● Instructions to follow
Reproduce each of the following records without any deviation.

START Records provided

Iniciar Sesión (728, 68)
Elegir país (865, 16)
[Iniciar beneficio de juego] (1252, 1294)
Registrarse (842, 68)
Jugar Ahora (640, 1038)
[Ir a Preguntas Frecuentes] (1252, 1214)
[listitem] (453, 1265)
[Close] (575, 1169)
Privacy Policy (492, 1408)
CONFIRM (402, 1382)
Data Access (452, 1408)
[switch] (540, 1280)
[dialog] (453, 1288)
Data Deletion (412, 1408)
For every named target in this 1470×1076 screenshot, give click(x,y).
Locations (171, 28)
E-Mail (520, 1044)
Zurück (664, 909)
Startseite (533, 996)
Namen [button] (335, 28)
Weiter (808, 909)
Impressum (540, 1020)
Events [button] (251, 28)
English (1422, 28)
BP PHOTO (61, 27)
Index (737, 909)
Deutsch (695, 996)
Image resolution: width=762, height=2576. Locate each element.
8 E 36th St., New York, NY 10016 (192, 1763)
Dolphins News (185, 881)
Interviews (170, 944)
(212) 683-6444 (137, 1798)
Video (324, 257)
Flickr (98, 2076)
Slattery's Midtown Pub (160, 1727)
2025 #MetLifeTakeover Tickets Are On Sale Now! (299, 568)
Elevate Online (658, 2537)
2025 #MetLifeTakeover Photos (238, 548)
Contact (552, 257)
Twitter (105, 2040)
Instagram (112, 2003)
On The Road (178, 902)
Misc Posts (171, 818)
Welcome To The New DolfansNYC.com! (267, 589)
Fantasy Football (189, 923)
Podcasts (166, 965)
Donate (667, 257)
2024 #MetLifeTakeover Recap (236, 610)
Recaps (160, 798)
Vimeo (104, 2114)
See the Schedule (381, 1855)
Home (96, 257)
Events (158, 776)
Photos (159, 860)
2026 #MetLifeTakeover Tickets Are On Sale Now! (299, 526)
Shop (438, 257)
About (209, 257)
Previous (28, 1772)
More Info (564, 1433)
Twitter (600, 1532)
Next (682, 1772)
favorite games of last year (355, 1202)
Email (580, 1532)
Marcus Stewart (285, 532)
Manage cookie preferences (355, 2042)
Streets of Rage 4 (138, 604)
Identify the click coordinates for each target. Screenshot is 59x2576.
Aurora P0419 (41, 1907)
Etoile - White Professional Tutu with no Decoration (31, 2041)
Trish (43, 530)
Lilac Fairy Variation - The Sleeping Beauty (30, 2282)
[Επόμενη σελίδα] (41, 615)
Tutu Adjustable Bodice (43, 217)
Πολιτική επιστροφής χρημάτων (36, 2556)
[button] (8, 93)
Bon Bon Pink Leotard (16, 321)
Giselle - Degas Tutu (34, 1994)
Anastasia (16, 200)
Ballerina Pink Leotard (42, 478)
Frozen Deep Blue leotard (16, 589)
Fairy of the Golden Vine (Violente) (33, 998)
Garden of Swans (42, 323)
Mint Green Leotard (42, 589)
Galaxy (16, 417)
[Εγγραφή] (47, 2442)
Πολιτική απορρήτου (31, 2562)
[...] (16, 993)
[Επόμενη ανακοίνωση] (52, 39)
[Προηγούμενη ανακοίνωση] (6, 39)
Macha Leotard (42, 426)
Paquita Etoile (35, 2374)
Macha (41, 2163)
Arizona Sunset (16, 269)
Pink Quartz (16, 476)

END Records provided

● Result
Iniciar Sesión (728, 68)
Elegir país (865, 16)
[Iniciar beneficio de juego] (1252, 1294)
Registrarse (842, 68)
Jugar Ahora (640, 1038)
[Ir a Preguntas Frecuentes] (1252, 1214)
[listitem] (453, 1265)
[Close] (575, 1169)
Privacy Policy (492, 1408)
CONFIRM (402, 1382)
Data Access (452, 1408)
[switch] (540, 1280)
[dialog] (453, 1288)
Data Deletion (412, 1408)
For every named target in this 1470×1076 screenshot, give click(x,y).
Locations (171, 28)
E-Mail (520, 1044)
Zurück (664, 909)
Startseite (533, 996)
Namen [button] (335, 28)
Weiter (808, 909)
Impressum (540, 1020)
Events [button] (251, 28)
English (1422, 28)
BP PHOTO (61, 27)
Index (737, 909)
Deutsch (695, 996)
Image resolution: width=762, height=2576. Locate each element.
8 E 36th St., New York, NY 10016 (192, 1763)
Dolphins News (185, 881)
Interviews (170, 944)
(212) 683-6444 (137, 1798)
Video (324, 257)
Flickr (98, 2076)
Slattery's Midtown Pub (160, 1727)
2025 #MetLifeTakeover Tickets Are On Sale Now! (299, 568)
Elevate Online (658, 2537)
2025 #MetLifeTakeover Photos (238, 548)
Contact (552, 257)
Twitter (105, 2040)
Instagram (112, 2003)
On The Road (178, 902)
Misc Posts (171, 818)
Welcome To The New DolfansNYC.com! (267, 589)
Fantasy Football (189, 923)
Podcasts (166, 965)
Donate (667, 257)
2024 #MetLifeTakeover Recap (236, 610)
Recaps (160, 798)
Vimeo (104, 2114)
See the Schedule (381, 1855)
Home (96, 257)
Events (158, 776)
Photos (159, 860)
2026 #MetLifeTakeover Tickets Are On Sale Now! (299, 526)
Shop (438, 257)
About (209, 257)
Previous (28, 1772)
More Info (564, 1433)
Twitter (600, 1532)
Next (682, 1772)
favorite games of last year (355, 1202)
Email (580, 1532)
Marcus Stewart (285, 532)
Manage cookie preferences (355, 2042)
Streets of Rage 4 (138, 604)
Identify the click coordinates for each target. Screenshot is 59x2576.
Aurora P0419 (41, 1907)
Etoile - White Professional Tutu with no Decoration (31, 2041)
Trish (43, 530)
Lilac Fairy Variation - The Sleeping Beauty (30, 2282)
[Επόμενη σελίδα] (41, 615)
Tutu Adjustable Bodice (43, 217)
Πολιτική επιστροφής χρημάτων (36, 2556)
[button] (8, 93)
Bon Bon Pink Leotard (16, 321)
Giselle - Degas Tutu (34, 1994)
Anastasia (16, 200)
Ballerina Pink Leotard (42, 478)
Frozen Deep Blue leotard (16, 589)
Fairy of the Golden Vine (Violente) (33, 998)
Garden of Swans (42, 323)
Mint Green Leotard (42, 589)
Galaxy (16, 417)
[Εγγραφή] (47, 2442)
Πολιτική απορρήτου (31, 2562)
[...] (16, 993)
[Επόμενη ανακοίνωση] (52, 39)
[Προηγούμενη ανακοίνωση] (6, 39)
Macha Leotard (42, 426)
Paquita Etoile (35, 2374)
Macha (41, 2163)
Arizona Sunset (16, 269)
Pink Quartz (16, 476)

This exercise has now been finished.